Он показал ей, как на нем играют. Одной рукой держал кольцо у открытого рта, а пальцем другой тренькал по перу, которое журчало и жужжало, встречая резонанс во рту.
«Варган, — думала она, — шестичанный варган». Она закрыла глаза и почувствовала, что должна за что-то держаться.
Затем она снова услыхала его голос.
— Сегодня жарко, барышня. Я уже тоже скинул куртку. Но так свободно, как барышня, я сделать не догадался.
Она взглянула, только теперь заметив, что свою куртку и шляпу он повесил на сук. На нем были длинные чулки, штаны до колен, широкий черный кожаный пояс и рубаха. Все белое и чистое — в честь праздника Петра и Павла.

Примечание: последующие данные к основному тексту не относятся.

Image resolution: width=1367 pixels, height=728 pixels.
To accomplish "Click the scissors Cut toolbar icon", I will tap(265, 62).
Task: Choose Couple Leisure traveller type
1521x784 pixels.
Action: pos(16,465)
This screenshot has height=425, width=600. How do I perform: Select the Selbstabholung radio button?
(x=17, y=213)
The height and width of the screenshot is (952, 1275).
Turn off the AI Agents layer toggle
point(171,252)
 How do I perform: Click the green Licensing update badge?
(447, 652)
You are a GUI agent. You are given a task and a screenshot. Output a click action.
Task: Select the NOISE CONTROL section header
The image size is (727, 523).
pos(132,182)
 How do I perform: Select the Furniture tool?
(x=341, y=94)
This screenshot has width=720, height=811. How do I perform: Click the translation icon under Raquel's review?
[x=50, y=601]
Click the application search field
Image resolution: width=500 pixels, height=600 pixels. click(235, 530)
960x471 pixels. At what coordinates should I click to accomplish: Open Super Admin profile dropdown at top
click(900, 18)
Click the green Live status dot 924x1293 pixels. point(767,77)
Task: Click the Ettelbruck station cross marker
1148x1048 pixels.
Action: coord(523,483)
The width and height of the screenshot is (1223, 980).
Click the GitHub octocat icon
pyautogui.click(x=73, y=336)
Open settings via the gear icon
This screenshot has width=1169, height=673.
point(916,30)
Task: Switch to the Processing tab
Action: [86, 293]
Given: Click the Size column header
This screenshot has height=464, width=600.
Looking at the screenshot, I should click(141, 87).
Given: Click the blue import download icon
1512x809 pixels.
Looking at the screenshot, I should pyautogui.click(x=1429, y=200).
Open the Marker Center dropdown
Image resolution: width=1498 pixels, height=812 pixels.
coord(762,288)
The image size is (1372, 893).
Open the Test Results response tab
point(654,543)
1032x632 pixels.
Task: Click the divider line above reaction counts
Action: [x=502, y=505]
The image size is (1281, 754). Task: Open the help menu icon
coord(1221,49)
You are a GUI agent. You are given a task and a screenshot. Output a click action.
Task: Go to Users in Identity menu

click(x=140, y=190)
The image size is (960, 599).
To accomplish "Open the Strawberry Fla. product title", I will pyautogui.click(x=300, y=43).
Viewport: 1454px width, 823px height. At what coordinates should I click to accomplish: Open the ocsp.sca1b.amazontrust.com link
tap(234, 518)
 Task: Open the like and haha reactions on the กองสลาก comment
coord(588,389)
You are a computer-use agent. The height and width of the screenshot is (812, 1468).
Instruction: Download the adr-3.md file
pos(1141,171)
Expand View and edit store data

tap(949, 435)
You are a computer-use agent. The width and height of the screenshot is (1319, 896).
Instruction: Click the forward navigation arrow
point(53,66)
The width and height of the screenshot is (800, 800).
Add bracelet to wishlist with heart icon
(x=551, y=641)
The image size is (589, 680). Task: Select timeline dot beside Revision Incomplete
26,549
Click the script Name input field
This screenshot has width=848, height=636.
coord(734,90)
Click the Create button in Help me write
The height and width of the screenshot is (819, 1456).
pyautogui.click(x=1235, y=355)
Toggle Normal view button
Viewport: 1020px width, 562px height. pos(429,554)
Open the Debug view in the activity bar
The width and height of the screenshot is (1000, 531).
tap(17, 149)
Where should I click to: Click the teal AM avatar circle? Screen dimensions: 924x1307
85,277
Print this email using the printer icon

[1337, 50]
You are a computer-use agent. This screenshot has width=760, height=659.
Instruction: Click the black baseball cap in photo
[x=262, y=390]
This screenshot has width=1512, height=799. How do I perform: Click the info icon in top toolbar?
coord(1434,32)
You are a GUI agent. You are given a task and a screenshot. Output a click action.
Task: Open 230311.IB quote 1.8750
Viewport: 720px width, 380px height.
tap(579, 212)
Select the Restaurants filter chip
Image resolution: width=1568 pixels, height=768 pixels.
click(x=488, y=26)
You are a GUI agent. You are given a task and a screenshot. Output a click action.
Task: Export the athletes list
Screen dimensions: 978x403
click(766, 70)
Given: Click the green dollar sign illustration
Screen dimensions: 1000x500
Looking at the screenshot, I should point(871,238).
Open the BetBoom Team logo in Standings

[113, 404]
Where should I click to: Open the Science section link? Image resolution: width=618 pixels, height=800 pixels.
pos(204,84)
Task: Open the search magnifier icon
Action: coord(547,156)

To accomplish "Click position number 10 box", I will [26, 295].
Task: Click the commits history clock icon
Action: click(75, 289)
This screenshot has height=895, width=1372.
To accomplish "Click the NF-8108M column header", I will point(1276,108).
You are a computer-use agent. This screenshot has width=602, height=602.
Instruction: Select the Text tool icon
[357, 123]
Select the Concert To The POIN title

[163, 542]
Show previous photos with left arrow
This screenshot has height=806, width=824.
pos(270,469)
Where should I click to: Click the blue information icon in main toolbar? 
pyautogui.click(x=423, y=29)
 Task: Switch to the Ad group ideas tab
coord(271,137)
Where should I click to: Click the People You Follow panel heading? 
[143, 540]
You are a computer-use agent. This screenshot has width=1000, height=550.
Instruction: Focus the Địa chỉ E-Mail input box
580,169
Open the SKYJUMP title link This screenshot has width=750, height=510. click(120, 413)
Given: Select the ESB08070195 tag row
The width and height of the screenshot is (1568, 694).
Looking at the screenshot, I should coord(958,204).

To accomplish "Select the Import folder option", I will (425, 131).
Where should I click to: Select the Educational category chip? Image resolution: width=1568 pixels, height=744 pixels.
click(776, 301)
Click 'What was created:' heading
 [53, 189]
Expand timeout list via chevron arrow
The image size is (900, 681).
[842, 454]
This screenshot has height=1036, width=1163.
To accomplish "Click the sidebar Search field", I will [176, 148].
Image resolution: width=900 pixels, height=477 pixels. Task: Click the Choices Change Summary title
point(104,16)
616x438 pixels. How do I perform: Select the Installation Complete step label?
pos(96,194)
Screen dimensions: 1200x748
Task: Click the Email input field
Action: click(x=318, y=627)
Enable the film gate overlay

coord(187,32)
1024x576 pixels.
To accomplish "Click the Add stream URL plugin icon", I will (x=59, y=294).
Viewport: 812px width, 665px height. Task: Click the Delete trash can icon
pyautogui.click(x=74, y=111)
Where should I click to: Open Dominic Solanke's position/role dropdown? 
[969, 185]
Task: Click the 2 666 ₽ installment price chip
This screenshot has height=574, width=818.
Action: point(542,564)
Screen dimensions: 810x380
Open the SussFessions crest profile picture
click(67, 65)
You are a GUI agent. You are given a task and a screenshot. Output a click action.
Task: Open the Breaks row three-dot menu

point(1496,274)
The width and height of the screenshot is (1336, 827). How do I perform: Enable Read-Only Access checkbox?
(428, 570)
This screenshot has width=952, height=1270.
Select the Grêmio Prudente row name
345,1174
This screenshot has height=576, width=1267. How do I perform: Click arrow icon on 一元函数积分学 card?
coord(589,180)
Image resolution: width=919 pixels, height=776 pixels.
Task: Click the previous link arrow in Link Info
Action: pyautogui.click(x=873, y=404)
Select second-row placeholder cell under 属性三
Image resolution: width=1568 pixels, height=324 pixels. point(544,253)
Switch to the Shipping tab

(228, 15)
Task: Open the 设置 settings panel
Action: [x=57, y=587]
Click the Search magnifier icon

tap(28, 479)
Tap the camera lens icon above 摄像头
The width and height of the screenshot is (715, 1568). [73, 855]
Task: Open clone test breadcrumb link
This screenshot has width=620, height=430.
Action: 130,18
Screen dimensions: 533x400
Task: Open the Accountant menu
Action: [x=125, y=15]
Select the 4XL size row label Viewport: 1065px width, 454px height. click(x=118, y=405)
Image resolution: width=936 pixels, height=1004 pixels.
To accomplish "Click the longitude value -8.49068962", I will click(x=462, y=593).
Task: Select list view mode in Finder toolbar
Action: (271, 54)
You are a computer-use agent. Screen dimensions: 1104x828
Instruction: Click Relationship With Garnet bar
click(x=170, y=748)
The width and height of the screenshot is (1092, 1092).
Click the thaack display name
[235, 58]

Она хорошо видела, что он ее желает. Горячо, страстно, но и застенчиво тиролец смотрел на нее. Эндри чувствовала себя в безопасности — никогда он не осмелится прикоснуться к ней. Она высокомерно засмеялась.
— Что написано на твоем поясе? — спросила она Бартеля.
Он снял его и передал ей. Здесь были изображены два пылающих сердца, пронзенных стрелою с пером. Кругом надпись: «Истинная верность и нежность связывают нас навеки».
— Это тебе вышила твоя любимая?
— Нет, нет, — отвечал он, — еще дедушке его жена, а мне досталось по наследству.
— Спой, — сказала она, — но не слишком громко.
Он тотчас же начал петь вполголоса. Она не прислушивалась к тому, что он пел, откинулась назад, положив голову на мягкий мох.
Нет, Ян не приедет! Он забыл бабушку, как и орла, как и ее, — ее-то уж точно забыл. Помнит ли он еще, что когда-то ее целовал? Теперь он целует другую — из кафешантана.
— Знаешь ты, что такое кафешантан? — спросила Эндри.
— Очень хорошо, — отвечал Бартель. — Когда я состоял в императорских егерях, был там один обер-егерь, приехавший из Вены. Он рассказывал о кафешантанах. Это большие театры, где выступают красивые голые женщины. Они стоят чертовских денег, так как это великие актрисы.
«Великие актрисы! — думала Эндри. — Великая актриса — и та чужая женщина! Что я представляю собой в сравнении с ней? Глупую, незрелую деревенскую сливу!..»
Бартель пел о красивой девушке, равной которой нет ни в Испании, ни в Англии, ни во Франции, ни в Тироле, ни в Баварии.
Она резко поднялась. Рубашка сползла с ее плеча.
— А что, Бартель? — воскликнула она. — Как ты думаешь, могла бы я показывать себя?
— Думаю, да! — горячо согласился он. — Вы могли бы, барышня, всякого парня пленить!